Chores

Chores

 Why are chores such an issue with kids?

A lot of parents tell Ward about how, when they were kids, they did what they were told and that was that. The alternative was usually "some kind of beating" that they probably deserved anyway. Parents today are confused when children refuse to do chores around the house, do them sloppily, or show really negative attitudes about chores. All these concerns, in Ward's opinion, are perfectly valid: it's true. Kids today are different than 20 years ago - they're different than they were only 10 years ago!

So what do you do?

Ward's answer to the issue of chores is this: Whatever their feelings on the matter, children need to pull their weight in a household. That's just how it has to be. Not only does a child need to help out simply because their work is necessary, and valuable, but because a strong work ethic is one of the greatest determinants of future success in our modern society. Parents need to take that first step.

What's the first step?

Begin by evaluating the child in question in terms of his or her age. A 5-year-old should be able to do simple, regular chores around the house, while a young teenager can (and should) do a lot more.
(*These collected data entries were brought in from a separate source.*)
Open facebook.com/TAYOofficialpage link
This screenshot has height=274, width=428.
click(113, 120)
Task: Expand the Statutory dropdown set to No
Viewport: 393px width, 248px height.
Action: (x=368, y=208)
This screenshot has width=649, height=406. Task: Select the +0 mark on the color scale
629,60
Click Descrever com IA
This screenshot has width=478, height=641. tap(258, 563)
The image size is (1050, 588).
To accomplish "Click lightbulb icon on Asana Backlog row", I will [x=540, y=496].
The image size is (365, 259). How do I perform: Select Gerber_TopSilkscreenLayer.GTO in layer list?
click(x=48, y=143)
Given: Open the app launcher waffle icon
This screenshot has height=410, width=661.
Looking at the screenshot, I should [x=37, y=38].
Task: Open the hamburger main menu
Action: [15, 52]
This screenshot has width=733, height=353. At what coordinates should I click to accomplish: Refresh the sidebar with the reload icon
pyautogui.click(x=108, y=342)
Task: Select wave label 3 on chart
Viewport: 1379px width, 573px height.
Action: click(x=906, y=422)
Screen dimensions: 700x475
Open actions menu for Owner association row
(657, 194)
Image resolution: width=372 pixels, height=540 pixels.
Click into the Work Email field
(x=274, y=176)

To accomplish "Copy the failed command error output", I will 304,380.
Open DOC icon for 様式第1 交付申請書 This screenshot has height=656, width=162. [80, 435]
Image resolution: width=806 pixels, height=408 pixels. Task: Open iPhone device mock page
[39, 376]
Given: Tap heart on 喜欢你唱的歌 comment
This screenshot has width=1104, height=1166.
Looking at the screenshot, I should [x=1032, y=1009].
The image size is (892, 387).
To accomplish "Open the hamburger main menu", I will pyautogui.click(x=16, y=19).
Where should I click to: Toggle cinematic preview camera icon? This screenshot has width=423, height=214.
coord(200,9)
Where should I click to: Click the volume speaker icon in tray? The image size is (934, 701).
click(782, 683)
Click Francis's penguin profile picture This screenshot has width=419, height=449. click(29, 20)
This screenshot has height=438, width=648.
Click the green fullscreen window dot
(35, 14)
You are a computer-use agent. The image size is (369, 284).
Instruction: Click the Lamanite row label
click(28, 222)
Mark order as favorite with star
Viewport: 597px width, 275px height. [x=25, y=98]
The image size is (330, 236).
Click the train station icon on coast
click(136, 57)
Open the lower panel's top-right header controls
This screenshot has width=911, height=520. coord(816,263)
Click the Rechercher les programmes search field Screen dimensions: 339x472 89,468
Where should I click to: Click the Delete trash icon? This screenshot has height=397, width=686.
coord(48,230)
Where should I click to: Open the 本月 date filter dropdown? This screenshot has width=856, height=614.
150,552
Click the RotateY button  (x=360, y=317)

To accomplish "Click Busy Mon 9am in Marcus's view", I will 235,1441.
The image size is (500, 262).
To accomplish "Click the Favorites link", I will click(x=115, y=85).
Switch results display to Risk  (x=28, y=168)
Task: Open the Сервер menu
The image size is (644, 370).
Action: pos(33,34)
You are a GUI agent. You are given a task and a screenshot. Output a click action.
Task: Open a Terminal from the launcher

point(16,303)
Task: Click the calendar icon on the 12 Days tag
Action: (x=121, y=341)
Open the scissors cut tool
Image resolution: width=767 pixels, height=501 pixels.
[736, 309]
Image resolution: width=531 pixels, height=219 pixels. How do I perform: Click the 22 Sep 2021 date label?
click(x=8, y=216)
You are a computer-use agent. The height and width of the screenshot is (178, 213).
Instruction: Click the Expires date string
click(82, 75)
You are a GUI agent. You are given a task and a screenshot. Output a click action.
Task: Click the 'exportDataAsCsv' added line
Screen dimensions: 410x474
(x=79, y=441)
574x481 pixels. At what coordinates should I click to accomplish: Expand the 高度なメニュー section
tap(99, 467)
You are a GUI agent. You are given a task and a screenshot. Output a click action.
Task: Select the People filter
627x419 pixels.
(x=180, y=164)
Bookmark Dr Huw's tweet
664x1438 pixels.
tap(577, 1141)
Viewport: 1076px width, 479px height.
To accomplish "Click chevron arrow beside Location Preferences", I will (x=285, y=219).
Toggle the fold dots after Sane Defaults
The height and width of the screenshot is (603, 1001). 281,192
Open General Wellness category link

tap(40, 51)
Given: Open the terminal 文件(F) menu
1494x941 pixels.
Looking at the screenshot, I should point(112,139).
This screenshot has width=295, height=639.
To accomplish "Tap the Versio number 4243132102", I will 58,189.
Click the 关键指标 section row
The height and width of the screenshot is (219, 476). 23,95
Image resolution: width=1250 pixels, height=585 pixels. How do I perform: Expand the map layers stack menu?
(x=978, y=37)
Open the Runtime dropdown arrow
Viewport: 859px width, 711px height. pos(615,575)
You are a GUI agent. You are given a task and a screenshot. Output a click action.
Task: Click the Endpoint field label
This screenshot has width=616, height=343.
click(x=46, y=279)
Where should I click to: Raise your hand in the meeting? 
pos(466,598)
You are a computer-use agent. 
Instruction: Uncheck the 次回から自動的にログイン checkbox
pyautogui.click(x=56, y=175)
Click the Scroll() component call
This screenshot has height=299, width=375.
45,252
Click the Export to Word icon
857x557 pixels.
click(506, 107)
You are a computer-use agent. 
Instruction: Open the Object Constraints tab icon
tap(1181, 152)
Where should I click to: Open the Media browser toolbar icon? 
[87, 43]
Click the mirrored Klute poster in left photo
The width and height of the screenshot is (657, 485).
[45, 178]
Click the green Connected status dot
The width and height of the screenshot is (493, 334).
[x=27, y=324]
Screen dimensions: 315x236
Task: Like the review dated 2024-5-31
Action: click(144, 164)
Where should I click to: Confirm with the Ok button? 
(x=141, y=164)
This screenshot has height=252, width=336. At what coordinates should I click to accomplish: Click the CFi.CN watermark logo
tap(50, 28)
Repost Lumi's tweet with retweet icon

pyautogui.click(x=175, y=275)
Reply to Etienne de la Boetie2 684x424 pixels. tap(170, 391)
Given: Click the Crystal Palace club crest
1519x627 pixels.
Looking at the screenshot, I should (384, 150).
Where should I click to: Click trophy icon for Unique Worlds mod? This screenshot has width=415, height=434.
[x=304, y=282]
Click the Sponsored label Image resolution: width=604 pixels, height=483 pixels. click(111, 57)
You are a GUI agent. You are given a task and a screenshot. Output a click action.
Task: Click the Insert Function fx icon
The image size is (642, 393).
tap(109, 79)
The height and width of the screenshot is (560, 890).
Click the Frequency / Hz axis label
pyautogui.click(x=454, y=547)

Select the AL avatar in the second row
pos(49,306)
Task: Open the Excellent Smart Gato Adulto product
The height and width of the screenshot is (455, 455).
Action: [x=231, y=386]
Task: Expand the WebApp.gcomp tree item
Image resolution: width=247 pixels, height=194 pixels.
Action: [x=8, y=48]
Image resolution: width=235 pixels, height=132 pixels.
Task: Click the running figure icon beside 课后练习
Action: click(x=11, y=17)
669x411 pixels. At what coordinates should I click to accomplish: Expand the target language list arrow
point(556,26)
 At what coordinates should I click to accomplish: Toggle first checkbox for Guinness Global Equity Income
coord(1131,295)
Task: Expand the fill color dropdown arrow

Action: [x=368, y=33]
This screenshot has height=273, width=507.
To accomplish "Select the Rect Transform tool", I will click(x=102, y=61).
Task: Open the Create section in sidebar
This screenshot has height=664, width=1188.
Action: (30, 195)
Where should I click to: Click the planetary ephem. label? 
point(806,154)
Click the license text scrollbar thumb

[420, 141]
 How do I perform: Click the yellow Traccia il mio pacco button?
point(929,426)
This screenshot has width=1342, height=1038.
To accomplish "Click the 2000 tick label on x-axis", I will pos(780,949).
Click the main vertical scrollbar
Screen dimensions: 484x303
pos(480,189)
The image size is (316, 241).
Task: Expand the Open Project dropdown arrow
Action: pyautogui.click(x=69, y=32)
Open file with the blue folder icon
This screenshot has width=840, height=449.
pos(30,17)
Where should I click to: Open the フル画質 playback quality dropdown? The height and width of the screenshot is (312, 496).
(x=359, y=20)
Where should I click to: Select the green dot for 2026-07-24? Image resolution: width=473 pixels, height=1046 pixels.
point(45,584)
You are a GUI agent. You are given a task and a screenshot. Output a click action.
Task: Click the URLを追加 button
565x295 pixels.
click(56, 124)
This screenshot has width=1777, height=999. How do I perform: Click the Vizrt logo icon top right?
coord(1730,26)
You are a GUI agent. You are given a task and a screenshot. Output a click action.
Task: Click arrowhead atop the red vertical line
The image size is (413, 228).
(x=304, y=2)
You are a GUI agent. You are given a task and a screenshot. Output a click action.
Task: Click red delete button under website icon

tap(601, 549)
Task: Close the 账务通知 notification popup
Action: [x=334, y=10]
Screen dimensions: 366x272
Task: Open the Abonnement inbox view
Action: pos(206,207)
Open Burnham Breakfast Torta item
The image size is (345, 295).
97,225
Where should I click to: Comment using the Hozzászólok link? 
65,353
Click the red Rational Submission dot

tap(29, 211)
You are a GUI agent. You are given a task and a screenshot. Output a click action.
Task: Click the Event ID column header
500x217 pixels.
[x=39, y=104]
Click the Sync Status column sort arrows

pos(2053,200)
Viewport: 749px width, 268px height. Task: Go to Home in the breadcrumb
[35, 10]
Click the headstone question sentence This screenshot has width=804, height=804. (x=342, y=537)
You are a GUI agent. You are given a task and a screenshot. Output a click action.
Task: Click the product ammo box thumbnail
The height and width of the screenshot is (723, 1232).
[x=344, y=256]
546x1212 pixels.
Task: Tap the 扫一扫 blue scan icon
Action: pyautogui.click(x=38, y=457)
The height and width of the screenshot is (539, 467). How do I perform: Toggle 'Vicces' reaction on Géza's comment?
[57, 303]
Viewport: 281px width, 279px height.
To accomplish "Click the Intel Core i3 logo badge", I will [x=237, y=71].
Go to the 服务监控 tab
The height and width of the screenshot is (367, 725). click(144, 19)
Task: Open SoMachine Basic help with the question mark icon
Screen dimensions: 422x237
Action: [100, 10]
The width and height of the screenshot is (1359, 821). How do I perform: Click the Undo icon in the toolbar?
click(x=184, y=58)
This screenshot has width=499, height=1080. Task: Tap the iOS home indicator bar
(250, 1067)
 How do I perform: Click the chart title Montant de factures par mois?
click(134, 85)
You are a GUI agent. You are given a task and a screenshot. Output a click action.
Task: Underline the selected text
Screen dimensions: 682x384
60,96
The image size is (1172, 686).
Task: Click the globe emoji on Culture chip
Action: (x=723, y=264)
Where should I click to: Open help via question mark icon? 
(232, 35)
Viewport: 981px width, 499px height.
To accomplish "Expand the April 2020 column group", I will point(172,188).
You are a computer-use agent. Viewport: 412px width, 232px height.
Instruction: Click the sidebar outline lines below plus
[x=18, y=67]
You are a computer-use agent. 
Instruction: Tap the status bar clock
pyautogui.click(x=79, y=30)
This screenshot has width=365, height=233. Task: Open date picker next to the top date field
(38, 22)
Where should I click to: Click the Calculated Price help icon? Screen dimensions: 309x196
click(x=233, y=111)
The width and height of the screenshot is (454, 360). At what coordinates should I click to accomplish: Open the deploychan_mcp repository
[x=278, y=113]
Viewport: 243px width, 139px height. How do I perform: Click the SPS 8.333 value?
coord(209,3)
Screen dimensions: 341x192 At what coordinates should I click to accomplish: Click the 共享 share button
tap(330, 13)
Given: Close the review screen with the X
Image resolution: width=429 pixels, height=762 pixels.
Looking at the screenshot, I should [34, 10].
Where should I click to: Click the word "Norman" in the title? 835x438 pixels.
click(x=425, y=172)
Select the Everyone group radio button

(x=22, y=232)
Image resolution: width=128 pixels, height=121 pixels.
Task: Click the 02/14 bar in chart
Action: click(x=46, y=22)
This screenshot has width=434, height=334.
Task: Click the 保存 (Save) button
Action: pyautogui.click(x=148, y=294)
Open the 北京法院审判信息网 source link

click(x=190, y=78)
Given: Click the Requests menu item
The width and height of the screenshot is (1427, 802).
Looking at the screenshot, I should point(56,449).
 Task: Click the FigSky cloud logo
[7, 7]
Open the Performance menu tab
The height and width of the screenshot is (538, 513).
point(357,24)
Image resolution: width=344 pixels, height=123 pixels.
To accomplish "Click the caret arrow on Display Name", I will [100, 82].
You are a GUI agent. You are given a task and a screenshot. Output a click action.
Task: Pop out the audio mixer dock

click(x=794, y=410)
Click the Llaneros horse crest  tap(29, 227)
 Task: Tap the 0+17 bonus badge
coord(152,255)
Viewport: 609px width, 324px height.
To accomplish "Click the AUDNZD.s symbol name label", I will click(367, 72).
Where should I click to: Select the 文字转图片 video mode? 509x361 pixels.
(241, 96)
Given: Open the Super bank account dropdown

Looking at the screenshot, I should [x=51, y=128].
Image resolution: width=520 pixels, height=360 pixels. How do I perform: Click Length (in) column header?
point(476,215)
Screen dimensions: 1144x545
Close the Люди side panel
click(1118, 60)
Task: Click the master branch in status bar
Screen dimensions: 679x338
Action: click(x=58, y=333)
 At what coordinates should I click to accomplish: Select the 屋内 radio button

Here's a nice general list:

Ages 2 - 3

Help make the bed (pull covers up)
Pick-up toys
Hang clothes on hooks
Carry laundry to and from the laundry area
Help feed animals
Help wipe up spills
Bring in the newspaper
Mop a small area
Pour from a small pitcher
Help pick up the living room

Ages 4 - 5

Any of the others plus:
Make their own bed
Clear dishes from the table
Set the table
Retrieve the mail
Dust the furniture
Help in the kitchen
Help carry and put away groceries

Ages 6 - 12

Any of the others plus:
Take care of pets
Cook simple foods
Help wash the car
Vacuum, sweep and mop
lean the bathroom completely
Rake leaves and shovel snow
Use the washer and dryer
Hang and fold laundry
Take out the trash

Ages 13 and Up

Any of the others plus:
Change light bulbs
Replace vacuum cleaner bags
Wash inside and outside of windows
Clean out refrigerator
Clean stove and oven
Prepare a meal
Make grocery lists
Do all laundry functions
Mow the lawn

It's the parent's job to spell out specifically what the child should do. Chores should always be written down and clearly explained to the child. The most effective parents are those who explain things with complete confidence, respect, and calmness. The child, then, has an opportunity to ask questions. The child does not, however, have an opportunity to complain, argue, or otherwise attempt to get out of the chores. Now is the time for enforcement.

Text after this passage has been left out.